En entrevista con La Jornada, Payín, cuyo nombre de pila es Amparo Cejudo, dice: “canto estos estándards de jazz de una manera muy clásica, con unos músicos maravillosos: Adolfo Díaz, en el saxofón, y Raymundo Balbuena, al piano; lo hago porque me parece que es el universo donde puedo expresarme musical y emocionalmente bien”.

El espectáculo de Payín se presenta en Casa de Mora, un espacio donde conviven armoniosamente un restaurante, dos salas de teatro, una carpa de circo, una librería y una sala de cine, además, claro, el escenario para conciertos.

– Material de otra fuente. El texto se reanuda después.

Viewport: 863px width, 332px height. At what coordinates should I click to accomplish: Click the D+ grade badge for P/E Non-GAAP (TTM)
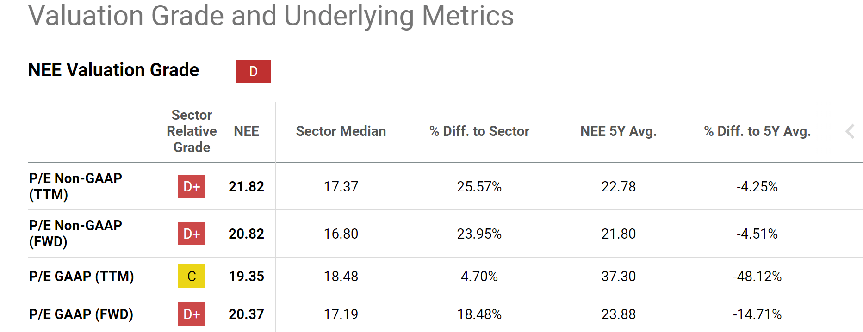coord(192,186)
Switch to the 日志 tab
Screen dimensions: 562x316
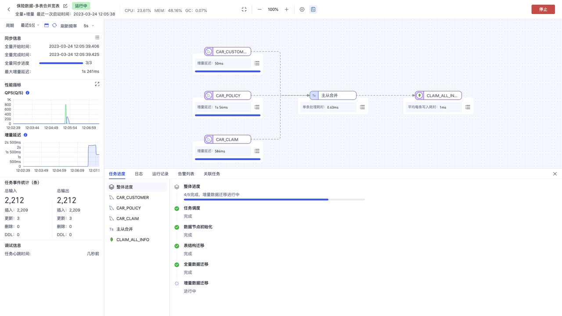tap(139, 174)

Payín continúa: “yo soy actriz, de hecho vivo del teatro, he sido a lo largo de 11 años la mamá de todas las aventureras en la obra de Carmen Salinas, Aventurera. A todas las actrices que han protagonizado la obra las he visto caer, irse y regresar; de hecho el personaje principal de esta obra se vuelve así por mi culpa, porque soy muy pecadora... Entonces el jazz siempre ha estado en mi vida como un satélite al que siempre retorno y ahora se da la oportunidad para regresar”.

Pasión por París

La actriz-cantante hace un paréntesis y agrega: “no es nada más el estándard de jazz, sino además está la canción francesa, que me gusta mucho, porque puedo contar pequeñas historias entre tema y tema, porque cuando viví en París me quedé prendada. La primera vez estuve 10 años, entre 1980 y 1990, y desde entonces he ido y venido cada año. Mi incursión en el jazz es de esa época; años después doy unos conciertos en el Foro Stanistablas, de Patricia Reyes Spíndola, ahí me escuchó Carmen Salinas, le gustó y me produce un disco que se llama Payín canta desde el país de..., a partir de ahí empiezo a enfrentarme al enorme repertorio del jazz”.

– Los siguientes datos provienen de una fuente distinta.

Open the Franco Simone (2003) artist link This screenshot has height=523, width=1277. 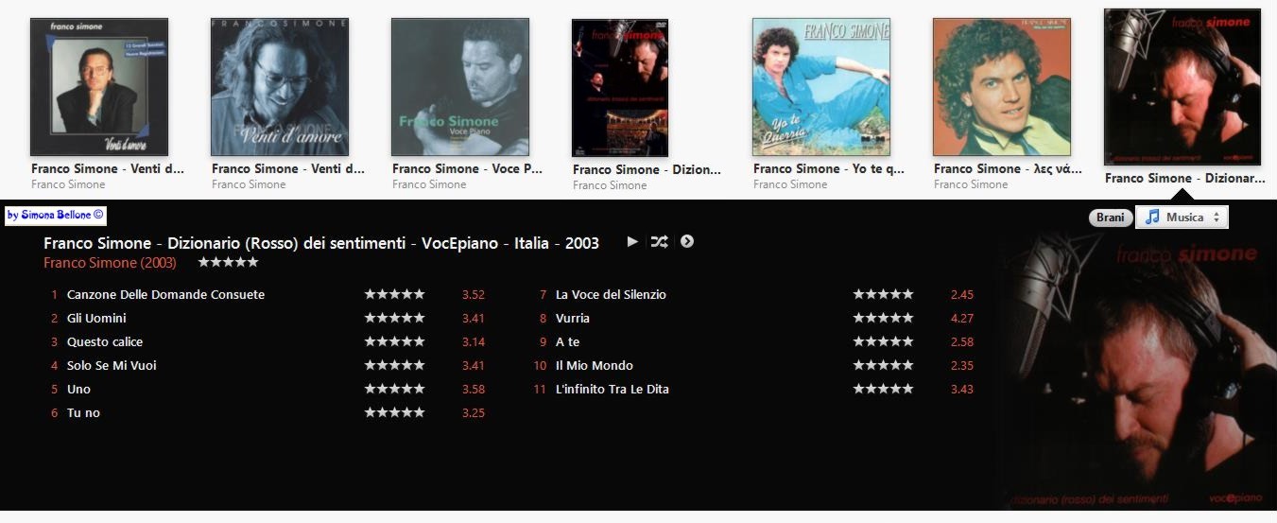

Acerca de la dificultad que tuvo para hacer versiones de sus piezas elegidas, Payín dice: “Por ejemplo, Serenata a la luz de la Luna, que todos conocen y de la que hasta se ha hecho versión para elevador y de supermercado, o Las hojas muertas, que escuchas por todos lados; en todas alguien aporta algo personal, yo lo hago también”. Inconforme, agrega: “al cantar estos estándards me preocupo, como los cantantes clásicos, de tener mis ensayos, de crear un repertorio, de leer partituras y ponerlas en mi tono.

“Tengo mucho respeto por algunas figuras de las cuales no hago versiones, por ejemplo no tengo ningún cover de John Coltrane, porque aunque tiene un disco de baladas y hay gente que ha cantado algunas de sus obras, no me meto, porque sólo soy una actriz que canta e interpreta. Soy muy disciplinada y abordo esto de manera profesional, mi trabajo como cantante podrá no gustarle a alguien, pero de que está bien hecho, está bien hecho, me refiero a cosas técnicas como afinación y armonía. El jazz para mí es como un organismo vivo que tiene muchas ramificaciones, que tiene grandes artistas maravillosos que trabajan la voz como un instrumento, pero creo que en mi caso yo estoy al servicio de las letras y de la emoción”.

Payín da pocos datos de su trabajo como actriz: “Siempre he sido marginal, mi padre decía que era la única actriz del mundo que no cobraba. Siempre hacía mis propios espectáculos, incluso en la calle, siempre muy marginal, en foros independientes, donde lo de menos era la comercialización; hasta hace 11 años que entro a Aventurera con el único afán de divertirme; pero me muevo en el mundo de las propuestas artísticas, donde hay de por medio reflexión y pensamiento, no sólo diversión.

En Aventurera he descubierto que este trabajo tiene sus propios códigos, porque al estar ante 2 mil o 3 mil personas tienes que tener disciplina o te hundes. Actuar a lo largo de 11 años en el Madison Square Garden, en Nueva York; en el Auditorio Nacional, en el Teatro Blanquita o en el Salón Los Ángeles me ha dado una disciplina impresionante y también la posibilidad de seguir cantando, esto que a mí me gusta: el jazz”.

Jazz Standard se presenta quincenalmente, los miércoles, a las 20:30 horas en Casa de Mora, Tonalá 261, colonia Roma. Informes al teléfono 5574 2170.